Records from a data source

[Start of Attachment]

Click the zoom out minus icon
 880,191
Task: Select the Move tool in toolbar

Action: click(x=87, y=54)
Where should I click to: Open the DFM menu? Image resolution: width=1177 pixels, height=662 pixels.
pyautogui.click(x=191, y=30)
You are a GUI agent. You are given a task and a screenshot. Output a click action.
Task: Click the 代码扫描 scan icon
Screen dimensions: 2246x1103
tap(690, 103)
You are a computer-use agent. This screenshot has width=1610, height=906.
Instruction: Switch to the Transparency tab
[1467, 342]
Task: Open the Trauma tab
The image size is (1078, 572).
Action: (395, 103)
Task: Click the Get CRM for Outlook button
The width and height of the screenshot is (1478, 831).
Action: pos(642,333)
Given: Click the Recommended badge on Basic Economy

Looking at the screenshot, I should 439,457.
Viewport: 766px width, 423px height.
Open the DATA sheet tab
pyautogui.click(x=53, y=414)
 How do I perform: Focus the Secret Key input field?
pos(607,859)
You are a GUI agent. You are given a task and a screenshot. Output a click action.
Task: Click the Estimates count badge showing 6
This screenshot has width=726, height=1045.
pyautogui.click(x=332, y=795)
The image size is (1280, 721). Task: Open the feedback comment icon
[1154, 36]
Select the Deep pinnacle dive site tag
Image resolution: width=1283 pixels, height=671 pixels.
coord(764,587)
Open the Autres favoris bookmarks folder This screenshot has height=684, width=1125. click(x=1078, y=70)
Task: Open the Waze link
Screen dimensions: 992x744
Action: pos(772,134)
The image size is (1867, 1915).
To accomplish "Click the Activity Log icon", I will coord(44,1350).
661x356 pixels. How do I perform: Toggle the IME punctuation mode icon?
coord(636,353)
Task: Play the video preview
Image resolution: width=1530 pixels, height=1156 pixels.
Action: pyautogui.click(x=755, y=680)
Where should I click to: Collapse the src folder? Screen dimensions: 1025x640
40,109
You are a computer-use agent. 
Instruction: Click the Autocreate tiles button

[End of Attachment]

Your instructions => Type out the entries once more, precisely.

Final answer =>
Click the zoom out minus icon
 880,191
Task: Select the Move tool in toolbar

Action: click(x=87, y=54)
Where should I click to: Open the DFM menu? Image resolution: width=1177 pixels, height=662 pixels.
pyautogui.click(x=191, y=30)
You are a GUI agent. You are given a task and a screenshot. Output a click action.
Task: Click the 代码扫描 scan icon
Screen dimensions: 2246x1103
tap(690, 103)
You are a computer-use agent. This screenshot has width=1610, height=906.
Instruction: Switch to the Transparency tab
[1467, 342]
Task: Open the Trauma tab
The image size is (1078, 572).
Action: (395, 103)
Task: Click the Get CRM for Outlook button
The width and height of the screenshot is (1478, 831).
Action: pos(642,333)
Given: Click the Recommended badge on Basic Economy

Looking at the screenshot, I should 439,457.
Viewport: 766px width, 423px height.
Open the DATA sheet tab
pyautogui.click(x=53, y=414)
 How do I perform: Focus the Secret Key input field?
pos(607,859)
You are a GUI agent. You are given a task and a screenshot. Output a click action.
Task: Click the Estimates count badge showing 6
This screenshot has width=726, height=1045.
pyautogui.click(x=332, y=795)
The image size is (1280, 721). Task: Open the feedback comment icon
[1154, 36]
Select the Deep pinnacle dive site tag
Image resolution: width=1283 pixels, height=671 pixels.
coord(764,587)
Open the Autres favoris bookmarks folder This screenshot has height=684, width=1125. click(x=1078, y=70)
Task: Open the Waze link
Screen dimensions: 992x744
Action: pos(772,134)
The image size is (1867, 1915).
To accomplish "Click the Activity Log icon", I will coord(44,1350).
661x356 pixels. How do I perform: Toggle the IME punctuation mode icon?
coord(636,353)
Task: Play the video preview
Image resolution: width=1530 pixels, height=1156 pixels.
Action: pyautogui.click(x=755, y=680)
Where should I click to: Collapse the src folder? Screen dimensions: 1025x640
40,109
You are a computer-use agent. 
Instruction: Click the Autocreate tiles button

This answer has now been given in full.